This isn’t the first time this issue has arisen, in fact, we’d like to see Mexican gray wolves included in Colorado’s wolf restoration plans as well. But with this natural movement from the young she-wolf, who isolated herself from the Rocky Prairie pack at the end of 2022, wildlife officials in New Mexico are pondering how to handle it. Around this time last year, male wolf m2520, aka Anubis, was shot and killed near Flagstaff, AZ, after he too ventured out of the southwestern corridor that includes land right outside of the Apache-Sitgreaves National Forest, the Gila National Forest and the Fort Apache Indian Reservation.

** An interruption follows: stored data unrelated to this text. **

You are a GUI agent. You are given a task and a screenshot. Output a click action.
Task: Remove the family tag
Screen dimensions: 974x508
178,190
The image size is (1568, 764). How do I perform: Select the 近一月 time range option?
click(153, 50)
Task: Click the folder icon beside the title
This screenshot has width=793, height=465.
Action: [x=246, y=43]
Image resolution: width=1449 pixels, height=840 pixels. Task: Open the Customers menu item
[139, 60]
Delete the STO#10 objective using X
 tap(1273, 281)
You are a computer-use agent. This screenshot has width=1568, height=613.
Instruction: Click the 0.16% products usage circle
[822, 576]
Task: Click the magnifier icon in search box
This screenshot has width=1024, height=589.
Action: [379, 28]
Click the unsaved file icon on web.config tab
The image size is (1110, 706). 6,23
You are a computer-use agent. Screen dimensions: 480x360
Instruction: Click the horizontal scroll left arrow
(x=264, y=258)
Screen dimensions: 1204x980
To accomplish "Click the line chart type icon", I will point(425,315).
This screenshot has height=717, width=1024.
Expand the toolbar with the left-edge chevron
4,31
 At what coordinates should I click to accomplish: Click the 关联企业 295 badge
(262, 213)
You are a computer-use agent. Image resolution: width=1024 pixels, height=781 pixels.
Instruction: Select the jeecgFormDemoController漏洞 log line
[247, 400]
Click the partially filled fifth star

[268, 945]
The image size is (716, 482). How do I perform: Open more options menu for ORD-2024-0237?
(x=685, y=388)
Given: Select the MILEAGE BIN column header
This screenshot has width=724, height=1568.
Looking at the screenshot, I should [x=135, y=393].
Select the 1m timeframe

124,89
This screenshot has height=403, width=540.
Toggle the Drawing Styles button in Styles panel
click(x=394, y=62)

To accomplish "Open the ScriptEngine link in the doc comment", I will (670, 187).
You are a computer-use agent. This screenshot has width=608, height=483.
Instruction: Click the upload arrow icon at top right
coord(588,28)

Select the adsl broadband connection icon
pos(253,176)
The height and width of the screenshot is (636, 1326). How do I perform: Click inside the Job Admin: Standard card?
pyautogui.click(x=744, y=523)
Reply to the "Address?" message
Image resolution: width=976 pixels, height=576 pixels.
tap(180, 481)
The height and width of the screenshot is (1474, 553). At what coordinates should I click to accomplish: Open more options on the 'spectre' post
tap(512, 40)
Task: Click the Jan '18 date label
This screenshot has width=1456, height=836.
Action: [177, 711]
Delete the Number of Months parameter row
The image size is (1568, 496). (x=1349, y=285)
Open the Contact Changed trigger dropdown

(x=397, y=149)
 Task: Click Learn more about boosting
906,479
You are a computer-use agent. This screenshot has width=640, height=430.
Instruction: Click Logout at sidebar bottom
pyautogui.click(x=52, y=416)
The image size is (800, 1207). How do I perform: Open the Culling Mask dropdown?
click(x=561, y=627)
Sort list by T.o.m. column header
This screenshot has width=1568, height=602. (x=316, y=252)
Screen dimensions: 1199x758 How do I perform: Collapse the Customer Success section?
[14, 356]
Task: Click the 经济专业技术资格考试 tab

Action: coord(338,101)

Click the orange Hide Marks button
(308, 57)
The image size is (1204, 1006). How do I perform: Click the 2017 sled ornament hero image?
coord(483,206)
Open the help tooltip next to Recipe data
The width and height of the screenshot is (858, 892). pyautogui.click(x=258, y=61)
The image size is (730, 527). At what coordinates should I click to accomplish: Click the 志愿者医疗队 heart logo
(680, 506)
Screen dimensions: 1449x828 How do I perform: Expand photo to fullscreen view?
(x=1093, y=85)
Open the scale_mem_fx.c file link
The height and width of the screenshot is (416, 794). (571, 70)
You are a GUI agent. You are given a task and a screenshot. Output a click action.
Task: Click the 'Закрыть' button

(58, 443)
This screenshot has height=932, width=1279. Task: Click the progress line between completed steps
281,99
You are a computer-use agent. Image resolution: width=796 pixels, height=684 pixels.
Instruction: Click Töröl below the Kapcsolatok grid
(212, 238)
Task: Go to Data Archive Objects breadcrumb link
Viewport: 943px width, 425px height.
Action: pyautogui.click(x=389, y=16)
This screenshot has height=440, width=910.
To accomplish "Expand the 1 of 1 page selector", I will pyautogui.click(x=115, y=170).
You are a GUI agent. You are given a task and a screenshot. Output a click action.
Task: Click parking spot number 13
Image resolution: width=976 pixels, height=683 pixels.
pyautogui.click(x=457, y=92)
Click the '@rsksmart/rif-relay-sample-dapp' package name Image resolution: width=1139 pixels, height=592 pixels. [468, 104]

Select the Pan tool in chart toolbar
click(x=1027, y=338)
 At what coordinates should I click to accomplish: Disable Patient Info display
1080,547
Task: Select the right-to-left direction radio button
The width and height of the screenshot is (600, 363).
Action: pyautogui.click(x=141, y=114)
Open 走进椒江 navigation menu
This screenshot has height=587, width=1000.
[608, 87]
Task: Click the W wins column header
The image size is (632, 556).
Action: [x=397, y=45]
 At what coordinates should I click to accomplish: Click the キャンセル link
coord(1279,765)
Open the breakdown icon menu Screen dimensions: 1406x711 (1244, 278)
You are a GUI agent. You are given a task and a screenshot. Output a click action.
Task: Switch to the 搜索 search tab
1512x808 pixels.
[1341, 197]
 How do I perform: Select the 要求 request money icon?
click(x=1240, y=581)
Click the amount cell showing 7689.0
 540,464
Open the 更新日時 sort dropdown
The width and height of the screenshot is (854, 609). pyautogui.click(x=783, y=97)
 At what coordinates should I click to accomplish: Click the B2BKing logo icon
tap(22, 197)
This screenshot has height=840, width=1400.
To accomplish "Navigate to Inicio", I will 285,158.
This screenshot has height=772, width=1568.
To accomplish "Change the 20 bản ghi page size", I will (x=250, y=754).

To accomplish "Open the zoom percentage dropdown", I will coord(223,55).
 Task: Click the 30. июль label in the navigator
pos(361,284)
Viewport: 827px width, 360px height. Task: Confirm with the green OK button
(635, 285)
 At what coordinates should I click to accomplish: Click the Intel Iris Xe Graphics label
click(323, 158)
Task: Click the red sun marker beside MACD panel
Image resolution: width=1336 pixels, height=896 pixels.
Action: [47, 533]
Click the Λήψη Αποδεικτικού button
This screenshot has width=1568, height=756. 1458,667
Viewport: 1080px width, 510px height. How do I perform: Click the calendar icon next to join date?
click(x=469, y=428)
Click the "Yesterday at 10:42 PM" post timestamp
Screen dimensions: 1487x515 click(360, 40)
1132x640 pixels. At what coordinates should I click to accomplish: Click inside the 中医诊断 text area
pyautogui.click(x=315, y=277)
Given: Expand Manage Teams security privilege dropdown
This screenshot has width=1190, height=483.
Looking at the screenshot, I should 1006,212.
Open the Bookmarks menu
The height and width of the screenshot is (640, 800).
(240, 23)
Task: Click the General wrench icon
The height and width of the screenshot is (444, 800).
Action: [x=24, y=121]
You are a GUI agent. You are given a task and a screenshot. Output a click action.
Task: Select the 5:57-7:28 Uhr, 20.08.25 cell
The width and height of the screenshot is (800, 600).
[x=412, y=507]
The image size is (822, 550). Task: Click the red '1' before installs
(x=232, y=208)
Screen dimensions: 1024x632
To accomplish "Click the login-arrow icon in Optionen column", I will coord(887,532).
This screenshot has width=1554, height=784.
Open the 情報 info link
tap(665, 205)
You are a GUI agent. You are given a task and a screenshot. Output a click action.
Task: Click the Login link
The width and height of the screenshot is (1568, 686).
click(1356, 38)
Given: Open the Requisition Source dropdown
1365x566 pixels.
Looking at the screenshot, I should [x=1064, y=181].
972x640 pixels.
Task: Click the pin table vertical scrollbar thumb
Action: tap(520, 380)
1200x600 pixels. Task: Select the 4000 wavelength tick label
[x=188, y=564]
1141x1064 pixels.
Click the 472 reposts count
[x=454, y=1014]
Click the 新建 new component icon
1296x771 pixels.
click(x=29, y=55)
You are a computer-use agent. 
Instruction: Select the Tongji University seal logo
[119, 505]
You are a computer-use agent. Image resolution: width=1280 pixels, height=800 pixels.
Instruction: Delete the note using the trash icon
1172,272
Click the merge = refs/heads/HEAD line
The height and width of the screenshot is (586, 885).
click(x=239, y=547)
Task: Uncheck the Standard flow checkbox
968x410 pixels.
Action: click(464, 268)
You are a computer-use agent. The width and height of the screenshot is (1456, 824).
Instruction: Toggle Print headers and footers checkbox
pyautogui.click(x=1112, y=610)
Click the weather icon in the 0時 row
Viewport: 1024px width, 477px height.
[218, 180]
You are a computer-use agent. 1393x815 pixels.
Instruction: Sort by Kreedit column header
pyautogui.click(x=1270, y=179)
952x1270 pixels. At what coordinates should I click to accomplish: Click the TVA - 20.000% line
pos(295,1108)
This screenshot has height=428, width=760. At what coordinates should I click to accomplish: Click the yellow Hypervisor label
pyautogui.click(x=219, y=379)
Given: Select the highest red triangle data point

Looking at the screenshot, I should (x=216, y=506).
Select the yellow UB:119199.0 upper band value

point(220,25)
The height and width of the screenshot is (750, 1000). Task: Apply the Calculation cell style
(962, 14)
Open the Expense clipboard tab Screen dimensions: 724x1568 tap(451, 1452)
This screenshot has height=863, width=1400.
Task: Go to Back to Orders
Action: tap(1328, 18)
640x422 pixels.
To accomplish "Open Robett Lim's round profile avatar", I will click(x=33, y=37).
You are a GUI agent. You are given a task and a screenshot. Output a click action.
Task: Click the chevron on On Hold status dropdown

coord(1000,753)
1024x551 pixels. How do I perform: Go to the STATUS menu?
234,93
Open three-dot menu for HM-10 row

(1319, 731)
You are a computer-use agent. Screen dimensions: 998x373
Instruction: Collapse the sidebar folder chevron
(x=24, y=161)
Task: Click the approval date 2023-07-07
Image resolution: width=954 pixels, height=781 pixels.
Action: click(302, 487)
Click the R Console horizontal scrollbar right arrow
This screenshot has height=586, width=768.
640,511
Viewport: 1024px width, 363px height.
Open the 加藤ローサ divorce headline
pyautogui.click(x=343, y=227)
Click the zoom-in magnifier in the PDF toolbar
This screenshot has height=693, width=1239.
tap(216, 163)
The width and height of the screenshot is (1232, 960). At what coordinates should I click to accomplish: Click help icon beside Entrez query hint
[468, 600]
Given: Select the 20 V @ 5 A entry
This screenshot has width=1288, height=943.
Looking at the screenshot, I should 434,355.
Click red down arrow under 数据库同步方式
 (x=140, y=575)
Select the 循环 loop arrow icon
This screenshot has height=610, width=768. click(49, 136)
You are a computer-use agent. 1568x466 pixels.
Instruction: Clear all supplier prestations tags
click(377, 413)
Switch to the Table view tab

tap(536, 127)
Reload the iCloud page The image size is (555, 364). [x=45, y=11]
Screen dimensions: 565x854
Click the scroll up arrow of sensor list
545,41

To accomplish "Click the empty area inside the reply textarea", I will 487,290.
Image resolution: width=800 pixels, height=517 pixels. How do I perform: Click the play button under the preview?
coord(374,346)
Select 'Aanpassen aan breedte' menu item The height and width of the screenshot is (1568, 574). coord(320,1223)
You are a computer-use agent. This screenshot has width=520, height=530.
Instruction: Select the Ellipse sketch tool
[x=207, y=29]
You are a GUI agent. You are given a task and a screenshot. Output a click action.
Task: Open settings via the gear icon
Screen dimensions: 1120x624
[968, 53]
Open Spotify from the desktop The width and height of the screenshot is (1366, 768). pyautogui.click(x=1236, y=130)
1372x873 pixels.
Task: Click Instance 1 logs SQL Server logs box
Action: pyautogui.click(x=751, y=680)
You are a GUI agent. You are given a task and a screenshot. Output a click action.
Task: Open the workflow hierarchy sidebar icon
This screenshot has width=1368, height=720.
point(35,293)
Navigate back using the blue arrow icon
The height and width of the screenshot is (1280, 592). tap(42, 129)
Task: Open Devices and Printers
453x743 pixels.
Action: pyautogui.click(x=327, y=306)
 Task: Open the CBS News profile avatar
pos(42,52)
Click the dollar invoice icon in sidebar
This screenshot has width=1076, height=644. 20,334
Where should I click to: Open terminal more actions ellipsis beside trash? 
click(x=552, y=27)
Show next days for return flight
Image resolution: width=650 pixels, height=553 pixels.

Because of the 1998 ruling, called the 10(j) rule, that established these boundaries, when wolves venture outside of the recovery area, wildlife officials are supposed to trap them and re-release them back within the boundaries. That happened initially with Anubis in August of 2021, but he immediately roamed again past the I-40 boundary and was back near Flagstaff by October of the same year. His journey was proof to wolf advocates that confining Mexican gray wolves to such a narrow range isn’t the best practice as recovery efforts continue to try to expand their numbers.

Mexican wolves once ranged across New Mexico, Arizona, west Texas, northern Mexico, and possibly as far north as southern Utah and Colorado. Humans nearly wiped out Mexican wolves before they were established as endangered in 1976, and it’s been a slow journey to get their numbers up to the 196 wild wolves that the last census in 2021 counted.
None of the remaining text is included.